* **PROBLEM DETAILS**:
Exact output of all the records is required.

══ DATA EXCERPTS

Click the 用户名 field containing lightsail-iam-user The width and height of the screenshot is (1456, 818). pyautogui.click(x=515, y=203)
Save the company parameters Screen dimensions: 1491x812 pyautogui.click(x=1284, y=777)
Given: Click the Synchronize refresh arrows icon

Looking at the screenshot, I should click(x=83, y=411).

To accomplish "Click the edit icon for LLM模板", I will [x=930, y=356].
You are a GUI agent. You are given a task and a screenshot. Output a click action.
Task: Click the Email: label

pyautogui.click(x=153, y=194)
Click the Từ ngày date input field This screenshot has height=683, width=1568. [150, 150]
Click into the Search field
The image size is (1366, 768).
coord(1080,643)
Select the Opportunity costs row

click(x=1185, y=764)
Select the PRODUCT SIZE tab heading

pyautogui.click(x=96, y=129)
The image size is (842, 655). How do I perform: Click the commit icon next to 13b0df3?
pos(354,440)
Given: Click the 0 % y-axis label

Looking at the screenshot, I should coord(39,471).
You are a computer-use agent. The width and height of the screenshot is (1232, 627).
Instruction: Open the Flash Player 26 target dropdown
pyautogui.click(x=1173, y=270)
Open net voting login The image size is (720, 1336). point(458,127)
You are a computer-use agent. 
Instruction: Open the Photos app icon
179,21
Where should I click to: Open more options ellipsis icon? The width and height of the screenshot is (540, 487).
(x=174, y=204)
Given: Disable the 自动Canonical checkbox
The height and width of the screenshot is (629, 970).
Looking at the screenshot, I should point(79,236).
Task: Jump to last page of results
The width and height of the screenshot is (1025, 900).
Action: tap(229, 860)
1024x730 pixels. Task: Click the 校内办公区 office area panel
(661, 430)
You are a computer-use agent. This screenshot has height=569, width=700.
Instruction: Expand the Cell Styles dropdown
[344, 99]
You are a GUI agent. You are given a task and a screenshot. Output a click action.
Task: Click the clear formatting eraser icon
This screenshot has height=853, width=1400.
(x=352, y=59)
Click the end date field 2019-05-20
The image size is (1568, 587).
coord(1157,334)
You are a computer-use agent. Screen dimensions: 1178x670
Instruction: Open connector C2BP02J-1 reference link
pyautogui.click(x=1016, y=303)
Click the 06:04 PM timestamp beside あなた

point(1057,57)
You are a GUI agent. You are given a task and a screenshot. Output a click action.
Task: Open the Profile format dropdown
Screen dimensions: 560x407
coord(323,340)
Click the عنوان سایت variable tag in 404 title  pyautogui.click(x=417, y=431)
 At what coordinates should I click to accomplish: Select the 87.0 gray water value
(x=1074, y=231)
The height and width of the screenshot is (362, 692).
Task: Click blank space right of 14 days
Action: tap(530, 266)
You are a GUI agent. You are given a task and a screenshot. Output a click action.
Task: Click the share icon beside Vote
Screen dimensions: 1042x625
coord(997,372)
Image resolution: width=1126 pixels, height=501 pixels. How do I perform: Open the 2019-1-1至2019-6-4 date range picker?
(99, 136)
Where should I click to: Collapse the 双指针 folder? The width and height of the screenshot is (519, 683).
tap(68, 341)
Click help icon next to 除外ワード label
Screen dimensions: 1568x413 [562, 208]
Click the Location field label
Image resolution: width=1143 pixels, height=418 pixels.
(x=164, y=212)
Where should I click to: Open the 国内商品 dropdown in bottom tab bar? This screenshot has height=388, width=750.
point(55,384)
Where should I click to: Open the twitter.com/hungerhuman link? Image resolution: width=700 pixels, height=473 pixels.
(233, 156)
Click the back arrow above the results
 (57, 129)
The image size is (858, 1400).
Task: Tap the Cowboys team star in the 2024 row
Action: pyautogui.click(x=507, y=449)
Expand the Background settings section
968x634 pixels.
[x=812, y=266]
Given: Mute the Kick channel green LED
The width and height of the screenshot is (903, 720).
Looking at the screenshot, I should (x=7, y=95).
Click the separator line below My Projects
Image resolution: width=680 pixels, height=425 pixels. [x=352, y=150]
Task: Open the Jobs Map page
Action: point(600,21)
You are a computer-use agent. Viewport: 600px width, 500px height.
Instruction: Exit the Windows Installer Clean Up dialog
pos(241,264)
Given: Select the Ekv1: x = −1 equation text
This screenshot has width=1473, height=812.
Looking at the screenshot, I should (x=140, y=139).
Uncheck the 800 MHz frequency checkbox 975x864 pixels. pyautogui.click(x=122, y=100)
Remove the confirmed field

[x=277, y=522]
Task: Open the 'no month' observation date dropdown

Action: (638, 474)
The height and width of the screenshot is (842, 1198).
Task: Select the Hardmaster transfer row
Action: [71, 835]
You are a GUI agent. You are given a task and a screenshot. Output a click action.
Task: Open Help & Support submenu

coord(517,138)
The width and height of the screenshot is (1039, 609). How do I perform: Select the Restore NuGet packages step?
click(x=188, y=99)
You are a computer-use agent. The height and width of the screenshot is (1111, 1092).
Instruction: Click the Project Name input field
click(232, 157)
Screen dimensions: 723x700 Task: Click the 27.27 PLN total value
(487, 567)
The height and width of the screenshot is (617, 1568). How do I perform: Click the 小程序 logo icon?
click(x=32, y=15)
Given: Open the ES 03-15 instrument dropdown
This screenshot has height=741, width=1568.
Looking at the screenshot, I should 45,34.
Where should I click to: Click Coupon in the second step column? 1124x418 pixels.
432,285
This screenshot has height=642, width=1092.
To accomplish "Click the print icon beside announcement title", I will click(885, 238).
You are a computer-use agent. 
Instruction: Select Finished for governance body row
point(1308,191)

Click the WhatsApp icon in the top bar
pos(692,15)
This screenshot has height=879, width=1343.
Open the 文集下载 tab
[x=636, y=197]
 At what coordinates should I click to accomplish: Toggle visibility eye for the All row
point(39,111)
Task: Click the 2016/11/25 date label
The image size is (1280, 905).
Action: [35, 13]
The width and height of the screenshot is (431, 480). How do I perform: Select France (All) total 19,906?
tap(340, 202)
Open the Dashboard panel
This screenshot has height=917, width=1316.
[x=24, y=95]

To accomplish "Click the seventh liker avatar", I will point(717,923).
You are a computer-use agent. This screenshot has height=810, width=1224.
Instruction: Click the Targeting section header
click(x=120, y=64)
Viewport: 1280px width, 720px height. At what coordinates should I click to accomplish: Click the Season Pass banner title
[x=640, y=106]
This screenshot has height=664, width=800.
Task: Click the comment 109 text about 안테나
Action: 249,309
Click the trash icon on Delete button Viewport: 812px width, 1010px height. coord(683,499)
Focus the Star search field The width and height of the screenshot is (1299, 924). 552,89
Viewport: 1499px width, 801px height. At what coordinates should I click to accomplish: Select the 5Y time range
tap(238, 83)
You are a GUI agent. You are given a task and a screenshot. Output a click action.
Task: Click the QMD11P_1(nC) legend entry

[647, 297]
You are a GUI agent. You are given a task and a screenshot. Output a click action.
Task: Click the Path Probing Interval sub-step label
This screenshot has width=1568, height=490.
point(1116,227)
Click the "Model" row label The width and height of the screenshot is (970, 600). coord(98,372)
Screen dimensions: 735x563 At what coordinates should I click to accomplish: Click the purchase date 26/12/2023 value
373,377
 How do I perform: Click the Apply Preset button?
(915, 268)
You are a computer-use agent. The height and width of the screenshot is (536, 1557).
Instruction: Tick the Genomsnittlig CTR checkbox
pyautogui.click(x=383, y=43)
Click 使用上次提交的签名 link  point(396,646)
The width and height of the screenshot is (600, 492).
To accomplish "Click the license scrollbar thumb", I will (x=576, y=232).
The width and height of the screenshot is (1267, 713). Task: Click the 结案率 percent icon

════

* **EXPECTED ANSWER**:
Click the 用户名 field containing lightsail-iam-user The width and height of the screenshot is (1456, 818). pyautogui.click(x=515, y=203)
Save the company parameters Screen dimensions: 1491x812 pyautogui.click(x=1284, y=777)
Given: Click the Synchronize refresh arrows icon

Looking at the screenshot, I should click(x=83, y=411).

To accomplish "Click the edit icon for LLM模板", I will [x=930, y=356].
You are a GUI agent. You are given a task and a screenshot. Output a click action.
Task: Click the Email: label

pyautogui.click(x=153, y=194)
Click the Từ ngày date input field This screenshot has height=683, width=1568. [150, 150]
Click into the Search field
The image size is (1366, 768).
coord(1080,643)
Select the Opportunity costs row

click(x=1185, y=764)
Select the PRODUCT SIZE tab heading

pyautogui.click(x=96, y=129)
The image size is (842, 655). How do I perform: Click the commit icon next to 13b0df3?
pos(354,440)
Given: Click the 0 % y-axis label

Looking at the screenshot, I should coord(39,471).
You are a computer-use agent. The width and height of the screenshot is (1232, 627).
Instruction: Open the Flash Player 26 target dropdown
pyautogui.click(x=1173, y=270)
Open net voting login The image size is (720, 1336). point(458,127)
You are a computer-use agent. 
Instruction: Open the Photos app icon
179,21
Where should I click to: Open more options ellipsis icon? The width and height of the screenshot is (540, 487).
(x=174, y=204)
Given: Disable the 自动Canonical checkbox
The height and width of the screenshot is (629, 970).
Looking at the screenshot, I should point(79,236).
Task: Jump to last page of results
The width and height of the screenshot is (1025, 900).
Action: tap(229, 860)
1024x730 pixels. Task: Click the 校内办公区 office area panel
(661, 430)
You are a computer-use agent. This screenshot has height=569, width=700.
Instruction: Expand the Cell Styles dropdown
[344, 99]
You are a GUI agent. You are given a task and a screenshot. Output a click action.
Task: Click the clear formatting eraser icon
This screenshot has height=853, width=1400.
(x=352, y=59)
Click the end date field 2019-05-20
The image size is (1568, 587).
coord(1157,334)
You are a computer-use agent. Screen dimensions: 1178x670
Instruction: Open connector C2BP02J-1 reference link
pyautogui.click(x=1016, y=303)
Click the 06:04 PM timestamp beside あなた

point(1057,57)
You are a GUI agent. You are given a task and a screenshot. Output a click action.
Task: Open the Profile format dropdown
Screen dimensions: 560x407
coord(323,340)
Click the عنوان سایت variable tag in 404 title  pyautogui.click(x=417, y=431)
 At what coordinates should I click to accomplish: Select the 87.0 gray water value
(x=1074, y=231)
The height and width of the screenshot is (362, 692).
Task: Click blank space right of 14 days
Action: tap(530, 266)
You are a GUI agent. You are given a task and a screenshot. Output a click action.
Task: Click the share icon beside Vote
Screen dimensions: 1042x625
coord(997,372)
Image resolution: width=1126 pixels, height=501 pixels. How do I perform: Open the 2019-1-1至2019-6-4 date range picker?
(99, 136)
Where should I click to: Collapse the 双指针 folder? The width and height of the screenshot is (519, 683).
tap(68, 341)
Click help icon next to 除外ワード label
Screen dimensions: 1568x413 [562, 208]
Click the Location field label
Image resolution: width=1143 pixels, height=418 pixels.
(x=164, y=212)
Where should I click to: Open the 国内商品 dropdown in bottom tab bar? This screenshot has height=388, width=750.
point(55,384)
Where should I click to: Open the twitter.com/hungerhuman link? Image resolution: width=700 pixels, height=473 pixels.
(233, 156)
Click the back arrow above the results
 (57, 129)
The image size is (858, 1400).
Task: Tap the Cowboys team star in the 2024 row
Action: pyautogui.click(x=507, y=449)
Expand the Background settings section
968x634 pixels.
[x=812, y=266]
Given: Mute the Kick channel green LED
The width and height of the screenshot is (903, 720).
Looking at the screenshot, I should (x=7, y=95).
Click the separator line below My Projects
Image resolution: width=680 pixels, height=425 pixels. [x=352, y=150]
Task: Open the Jobs Map page
Action: point(600,21)
You are a computer-use agent. Viewport: 600px width, 500px height.
Instruction: Exit the Windows Installer Clean Up dialog
pos(241,264)
Given: Select the Ekv1: x = −1 equation text
This screenshot has width=1473, height=812.
Looking at the screenshot, I should (x=140, y=139).
Uncheck the 800 MHz frequency checkbox 975x864 pixels. pyautogui.click(x=122, y=100)
Remove the confirmed field

[x=277, y=522]
Task: Open the 'no month' observation date dropdown

Action: (638, 474)
The height and width of the screenshot is (842, 1198).
Task: Select the Hardmaster transfer row
Action: [71, 835]
You are a GUI agent. You are given a task and a screenshot. Output a click action.
Task: Open Help & Support submenu

coord(517,138)
The width and height of the screenshot is (1039, 609). How do I perform: Select the Restore NuGet packages step?
click(x=188, y=99)
You are a computer-use agent. The height and width of the screenshot is (1111, 1092).
Instruction: Click the Project Name input field
click(232, 157)
Screen dimensions: 723x700 Task: Click the 27.27 PLN total value
(487, 567)
The height and width of the screenshot is (617, 1568). How do I perform: Click the 小程序 logo icon?
click(x=32, y=15)
Given: Open the ES 03-15 instrument dropdown
This screenshot has height=741, width=1568.
Looking at the screenshot, I should 45,34.
Where should I click to: Click Coupon in the second step column? 1124x418 pixels.
432,285
This screenshot has height=642, width=1092.
To accomplish "Click the print icon beside announcement title", I will click(885, 238).
You are a computer-use agent. 
Instruction: Select Finished for governance body row
point(1308,191)

Click the WhatsApp icon in the top bar
pos(692,15)
This screenshot has height=879, width=1343.
Open the 文集下载 tab
[x=636, y=197]
 At what coordinates should I click to accomplish: Toggle visibility eye for the All row
point(39,111)
Task: Click the 2016/11/25 date label
The image size is (1280, 905).
Action: [35, 13]
The width and height of the screenshot is (431, 480). How do I perform: Select France (All) total 19,906?
tap(340, 202)
Open the Dashboard panel
This screenshot has height=917, width=1316.
[x=24, y=95]

To accomplish "Click the seventh liker avatar", I will point(717,923).
You are a computer-use agent. This screenshot has height=810, width=1224.
Instruction: Click the Targeting section header
click(x=120, y=64)
Viewport: 1280px width, 720px height. At what coordinates should I click to accomplish: Click the Season Pass banner title
[x=640, y=106]
This screenshot has height=664, width=800.
Task: Click the comment 109 text about 안테나
Action: 249,309
Click the trash icon on Delete button Viewport: 812px width, 1010px height. coord(683,499)
Focus the Star search field The width and height of the screenshot is (1299, 924). 552,89
Viewport: 1499px width, 801px height. At what coordinates should I click to accomplish: Select the 5Y time range
tap(238, 83)
You are a GUI agent. You are given a task and a screenshot. Output a click action.
Task: Click the QMD11P_1(nC) legend entry

[647, 297]
You are a GUI agent. You are given a task and a screenshot. Output a click action.
Task: Click the Path Probing Interval sub-step label
This screenshot has width=1568, height=490.
point(1116,227)
Click the "Model" row label The width and height of the screenshot is (970, 600). coord(98,372)
Screen dimensions: 735x563 At what coordinates should I click to accomplish: Click the purchase date 26/12/2023 value
373,377
 How do I perform: Click the Apply Preset button?
(915, 268)
You are a computer-use agent. The height and width of the screenshot is (536, 1557).
Instruction: Tick the Genomsnittlig CTR checkbox
pyautogui.click(x=383, y=43)
Click 使用上次提交的签名 link  point(396,646)
The width and height of the screenshot is (600, 492).
To accomplish "Click the license scrollbar thumb", I will (x=576, y=232).
The width and height of the screenshot is (1267, 713). Task: Click the 结案率 percent icon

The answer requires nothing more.